When we think about a pathologist, we quickly imagine a person wearing thick glasses and a lab coat, peering in a microscope. There is a tray of slides nearby to be checked, and the wall is lined with chemical reagents for the tests.
However, this picture is changing rapidly. While the slides and the microscope remain more or less constant, most of the diagnostic work is done using advanced machinery. There are easy to use test kits and elaborate equipment that can give you a reading with 99.5% accuracy. Even the microscopes can project the image on a huge LED, and pathologists and clinicians can discuss the cases in Multi-disciplinary meetings.
All these exercises create data that is used by the clinicians as well as the pathologists to learn a bit more, reducing error and improving judgement with each passing day. However, the factor of human error always remains, and this is the focus of newer research in the application of Artificial Intelligence in diagnostic medicine.
The new age of AI in diagnostics
Many companies are investing heavily in creating easy-to-use, almost bedside diagnostic test kits. These would reduce the need for an elaborate lab testing, making screening easier and more practical. Screening is when a lot of samples are tested using simpler test kits, and the ones with red flags are then referred for elaborate lab tests.
Till now, however, these test kits could not remove the factor of human error. An incorrectly obtained sample is not going to test correctly, and a disease can be missed. Using AI, some of these tests are becoming easier to administer.
Talking about screening, in April 2018, The USFDA gave an approval to market the first machine to use AI in diagnostics for detecting Diabetic Retinopathy. It is a condition of the eye where Diabetes can cause blindness.
There were 422 million adults living with Diabetes in 2014. In Europe, the percentage of Diabetes ranges from just under 7% in the UK to over 11% in Germany, over 13% in Portugal, and over 14% in Turkey. and an early diagnosis can prevent that. These countries often spend thousands of Euros per patient on their diabetes programmes. The good news is, diabetic retinopathy can be detected early and prevented. The problem is, many diabetics don’t see an eye specialist on a regular basis, and when they do, it is often too late!
The beauty of this device is that it does not require a specialist to read the results. The images are obtained by a trained technician or a doctor and are interpreted by a software using data points already gathered from a lot of testing. This opens doors for screening procedures that will become less dependent on a particular person, like a specialist, and are easily replicable with minimal training. USFDA hints that there might be quite a few similar machines in the world of diagnostic screening on their way.
Aimedis and AI in diagnostics
Aimedis believes that technology and AI can revolutionise how healthcare is delivered. We have special services where hospitals can use our services to communicate with each other as well as the patients in a better way. Patients with chronic diseases like Diabetes can get online consultations without actually visiting a doctor.

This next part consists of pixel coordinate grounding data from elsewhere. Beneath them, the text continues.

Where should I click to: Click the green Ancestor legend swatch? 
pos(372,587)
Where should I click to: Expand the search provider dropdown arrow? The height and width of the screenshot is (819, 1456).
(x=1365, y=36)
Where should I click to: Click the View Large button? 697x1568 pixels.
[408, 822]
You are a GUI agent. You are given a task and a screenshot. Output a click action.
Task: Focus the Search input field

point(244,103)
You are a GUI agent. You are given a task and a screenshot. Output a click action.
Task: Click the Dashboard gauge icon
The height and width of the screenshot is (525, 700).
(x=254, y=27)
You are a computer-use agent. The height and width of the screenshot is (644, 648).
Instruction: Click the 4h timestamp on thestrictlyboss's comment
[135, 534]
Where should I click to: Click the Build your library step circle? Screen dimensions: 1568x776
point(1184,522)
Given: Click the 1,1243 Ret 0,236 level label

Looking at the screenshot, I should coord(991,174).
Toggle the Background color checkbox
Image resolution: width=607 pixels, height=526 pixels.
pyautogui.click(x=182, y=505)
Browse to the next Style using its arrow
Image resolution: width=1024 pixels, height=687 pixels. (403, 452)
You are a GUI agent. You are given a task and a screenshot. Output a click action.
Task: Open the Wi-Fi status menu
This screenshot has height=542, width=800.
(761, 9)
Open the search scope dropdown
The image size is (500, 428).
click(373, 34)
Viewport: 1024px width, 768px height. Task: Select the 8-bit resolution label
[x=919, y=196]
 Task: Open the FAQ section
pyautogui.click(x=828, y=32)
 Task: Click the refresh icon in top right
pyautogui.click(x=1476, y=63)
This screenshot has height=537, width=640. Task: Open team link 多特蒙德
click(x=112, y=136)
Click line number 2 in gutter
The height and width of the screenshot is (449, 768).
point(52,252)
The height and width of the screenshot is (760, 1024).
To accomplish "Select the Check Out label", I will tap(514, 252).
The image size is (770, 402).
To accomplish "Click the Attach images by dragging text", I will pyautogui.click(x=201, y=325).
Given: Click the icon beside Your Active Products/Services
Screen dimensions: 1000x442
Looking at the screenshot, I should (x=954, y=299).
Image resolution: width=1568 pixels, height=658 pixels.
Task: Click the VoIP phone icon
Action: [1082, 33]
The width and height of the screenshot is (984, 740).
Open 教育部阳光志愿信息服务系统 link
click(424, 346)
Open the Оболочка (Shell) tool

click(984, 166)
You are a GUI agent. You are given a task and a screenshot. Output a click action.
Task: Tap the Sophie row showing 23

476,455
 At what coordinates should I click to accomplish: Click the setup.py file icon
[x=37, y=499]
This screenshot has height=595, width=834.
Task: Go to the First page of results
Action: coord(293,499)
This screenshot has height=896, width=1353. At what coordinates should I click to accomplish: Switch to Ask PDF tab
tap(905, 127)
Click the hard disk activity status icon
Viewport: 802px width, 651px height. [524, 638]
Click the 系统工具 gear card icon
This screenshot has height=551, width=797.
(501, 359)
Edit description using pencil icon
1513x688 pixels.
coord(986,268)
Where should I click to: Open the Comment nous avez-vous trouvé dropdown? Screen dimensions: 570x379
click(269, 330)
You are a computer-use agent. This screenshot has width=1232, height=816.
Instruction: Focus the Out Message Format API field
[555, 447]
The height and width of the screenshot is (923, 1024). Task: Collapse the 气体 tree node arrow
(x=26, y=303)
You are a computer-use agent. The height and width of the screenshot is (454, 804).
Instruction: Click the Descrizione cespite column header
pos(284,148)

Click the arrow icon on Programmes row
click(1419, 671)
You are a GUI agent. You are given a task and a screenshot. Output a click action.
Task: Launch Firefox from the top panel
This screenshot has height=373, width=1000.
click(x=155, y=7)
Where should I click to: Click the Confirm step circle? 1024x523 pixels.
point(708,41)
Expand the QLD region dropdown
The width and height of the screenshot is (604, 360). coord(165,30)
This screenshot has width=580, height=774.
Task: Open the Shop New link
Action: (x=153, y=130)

Patients have started using smart blood glucometers now. This allows them to test and store their blood sugar levels with ease. Aimedis integrates this data and a doctor can see it alongside other lab tests and the data from any other trackers easily. This ensures that nothing is lost because there are too many apps to check.
And when a patient suffering from Diabetes needs to Talk to someone who is going through similar pain, we make it possible with our social support function. Support is a very important part of the recovery process. We believe that sharing stories gives you the inner strength to stick to the diet and take your medicines on time, something even the doctor cannot ensure.
We believe that healthcare can benefit massively from the use of AI, and In our own way, we are trying to make it better.